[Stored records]
====================

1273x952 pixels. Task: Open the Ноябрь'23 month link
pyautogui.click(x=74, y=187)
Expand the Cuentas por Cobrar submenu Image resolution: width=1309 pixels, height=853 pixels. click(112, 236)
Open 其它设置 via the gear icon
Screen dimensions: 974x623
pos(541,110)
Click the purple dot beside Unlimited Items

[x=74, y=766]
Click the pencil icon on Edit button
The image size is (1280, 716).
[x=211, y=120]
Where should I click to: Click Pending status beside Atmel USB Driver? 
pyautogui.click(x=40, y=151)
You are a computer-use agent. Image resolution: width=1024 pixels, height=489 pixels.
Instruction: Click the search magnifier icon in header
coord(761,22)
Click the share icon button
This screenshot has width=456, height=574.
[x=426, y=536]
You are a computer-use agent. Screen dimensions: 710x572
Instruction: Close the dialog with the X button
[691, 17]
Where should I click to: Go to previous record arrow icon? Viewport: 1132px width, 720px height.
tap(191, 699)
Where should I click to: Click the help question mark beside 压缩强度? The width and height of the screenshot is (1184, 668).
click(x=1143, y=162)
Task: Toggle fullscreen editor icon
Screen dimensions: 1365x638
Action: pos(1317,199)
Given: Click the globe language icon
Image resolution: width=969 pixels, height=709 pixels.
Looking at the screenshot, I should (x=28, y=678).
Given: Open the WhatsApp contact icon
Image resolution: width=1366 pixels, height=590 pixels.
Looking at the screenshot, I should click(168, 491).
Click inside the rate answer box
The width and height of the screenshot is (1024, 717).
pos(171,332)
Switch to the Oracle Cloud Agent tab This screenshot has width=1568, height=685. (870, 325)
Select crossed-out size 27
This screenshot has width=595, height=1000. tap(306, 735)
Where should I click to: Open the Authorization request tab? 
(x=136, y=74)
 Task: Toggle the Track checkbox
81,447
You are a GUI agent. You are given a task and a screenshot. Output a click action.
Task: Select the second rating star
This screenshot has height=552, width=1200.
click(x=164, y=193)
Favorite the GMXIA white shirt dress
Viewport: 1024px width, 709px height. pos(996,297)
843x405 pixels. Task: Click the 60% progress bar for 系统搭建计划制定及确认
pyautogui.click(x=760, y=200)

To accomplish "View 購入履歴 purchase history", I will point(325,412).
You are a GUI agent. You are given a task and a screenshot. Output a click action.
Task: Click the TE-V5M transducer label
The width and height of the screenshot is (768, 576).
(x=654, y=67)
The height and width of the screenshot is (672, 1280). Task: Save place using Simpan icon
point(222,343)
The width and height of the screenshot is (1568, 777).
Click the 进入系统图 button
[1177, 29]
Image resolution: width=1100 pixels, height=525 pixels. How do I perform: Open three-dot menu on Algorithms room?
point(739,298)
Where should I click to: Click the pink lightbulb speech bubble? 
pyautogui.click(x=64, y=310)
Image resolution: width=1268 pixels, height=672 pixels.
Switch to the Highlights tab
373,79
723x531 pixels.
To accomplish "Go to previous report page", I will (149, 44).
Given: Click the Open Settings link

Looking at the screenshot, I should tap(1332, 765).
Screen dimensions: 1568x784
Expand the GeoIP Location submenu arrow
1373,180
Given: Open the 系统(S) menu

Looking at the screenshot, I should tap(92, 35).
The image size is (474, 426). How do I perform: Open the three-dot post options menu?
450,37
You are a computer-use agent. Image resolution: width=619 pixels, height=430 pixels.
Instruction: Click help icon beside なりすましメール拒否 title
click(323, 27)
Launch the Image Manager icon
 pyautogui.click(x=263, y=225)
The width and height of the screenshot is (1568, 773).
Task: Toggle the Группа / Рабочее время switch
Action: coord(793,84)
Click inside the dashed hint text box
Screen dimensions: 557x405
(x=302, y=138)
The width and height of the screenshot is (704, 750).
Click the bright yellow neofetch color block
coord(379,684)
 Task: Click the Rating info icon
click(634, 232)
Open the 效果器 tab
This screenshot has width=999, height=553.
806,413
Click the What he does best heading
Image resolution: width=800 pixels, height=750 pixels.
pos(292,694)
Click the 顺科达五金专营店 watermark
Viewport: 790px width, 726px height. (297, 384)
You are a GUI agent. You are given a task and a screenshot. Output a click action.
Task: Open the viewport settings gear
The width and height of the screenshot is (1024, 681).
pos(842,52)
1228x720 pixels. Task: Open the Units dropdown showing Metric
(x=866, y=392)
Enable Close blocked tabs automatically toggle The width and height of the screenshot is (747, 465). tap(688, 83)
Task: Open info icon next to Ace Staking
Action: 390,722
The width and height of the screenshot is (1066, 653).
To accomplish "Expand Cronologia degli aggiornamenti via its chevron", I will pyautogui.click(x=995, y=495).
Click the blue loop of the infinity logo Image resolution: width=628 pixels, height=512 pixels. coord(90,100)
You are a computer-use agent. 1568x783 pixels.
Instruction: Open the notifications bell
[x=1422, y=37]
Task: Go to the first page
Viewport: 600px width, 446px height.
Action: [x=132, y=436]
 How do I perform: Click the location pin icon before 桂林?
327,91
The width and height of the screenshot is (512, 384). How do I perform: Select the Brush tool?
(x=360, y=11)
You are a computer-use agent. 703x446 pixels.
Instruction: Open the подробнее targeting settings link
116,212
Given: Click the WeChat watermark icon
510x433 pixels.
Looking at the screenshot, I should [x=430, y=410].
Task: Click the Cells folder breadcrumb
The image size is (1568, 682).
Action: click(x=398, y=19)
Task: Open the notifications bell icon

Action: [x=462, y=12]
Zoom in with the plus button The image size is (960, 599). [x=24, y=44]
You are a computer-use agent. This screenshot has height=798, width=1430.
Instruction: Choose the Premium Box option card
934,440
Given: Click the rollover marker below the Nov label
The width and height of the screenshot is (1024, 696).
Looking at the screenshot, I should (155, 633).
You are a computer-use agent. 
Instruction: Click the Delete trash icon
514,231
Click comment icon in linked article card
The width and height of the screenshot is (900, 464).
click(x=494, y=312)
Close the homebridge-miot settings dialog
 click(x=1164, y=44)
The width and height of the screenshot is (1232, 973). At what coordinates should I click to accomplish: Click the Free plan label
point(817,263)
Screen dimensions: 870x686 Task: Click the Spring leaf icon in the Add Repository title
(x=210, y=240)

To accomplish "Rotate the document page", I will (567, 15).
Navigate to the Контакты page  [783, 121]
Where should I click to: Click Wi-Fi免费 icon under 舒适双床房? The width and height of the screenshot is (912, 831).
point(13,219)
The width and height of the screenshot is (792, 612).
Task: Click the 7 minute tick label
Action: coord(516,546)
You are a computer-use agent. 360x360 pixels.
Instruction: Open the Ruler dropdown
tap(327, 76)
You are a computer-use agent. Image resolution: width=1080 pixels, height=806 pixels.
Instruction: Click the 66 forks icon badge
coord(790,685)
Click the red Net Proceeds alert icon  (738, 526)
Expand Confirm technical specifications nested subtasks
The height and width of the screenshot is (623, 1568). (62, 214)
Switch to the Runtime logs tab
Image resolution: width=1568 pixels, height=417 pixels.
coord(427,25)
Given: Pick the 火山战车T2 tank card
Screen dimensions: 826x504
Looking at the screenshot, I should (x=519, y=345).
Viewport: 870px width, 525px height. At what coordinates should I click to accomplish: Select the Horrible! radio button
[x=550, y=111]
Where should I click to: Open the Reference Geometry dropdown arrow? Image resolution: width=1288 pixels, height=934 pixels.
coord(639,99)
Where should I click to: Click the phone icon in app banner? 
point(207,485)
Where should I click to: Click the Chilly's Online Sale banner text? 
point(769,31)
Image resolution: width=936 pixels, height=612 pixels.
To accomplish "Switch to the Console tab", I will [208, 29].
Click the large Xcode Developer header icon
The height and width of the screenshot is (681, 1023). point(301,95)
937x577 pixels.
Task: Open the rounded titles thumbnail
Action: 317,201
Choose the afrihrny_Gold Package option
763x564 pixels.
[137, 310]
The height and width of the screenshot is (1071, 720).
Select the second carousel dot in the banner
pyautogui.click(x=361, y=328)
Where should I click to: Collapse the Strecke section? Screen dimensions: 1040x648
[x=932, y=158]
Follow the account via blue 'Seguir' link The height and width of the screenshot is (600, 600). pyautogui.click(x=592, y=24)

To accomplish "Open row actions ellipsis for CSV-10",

====================

EXERCISE GOAL
Pick out and copy the lines of the entries that hold the string "blue".

EXERCISE OUTPUT
Click the blue loop of the infinity logo Image resolution: width=628 pixels, height=512 pixels. coord(90,100)
Follow the account via blue 'Seguir' link The height and width of the screenshot is (600, 600). pyautogui.click(x=592, y=24)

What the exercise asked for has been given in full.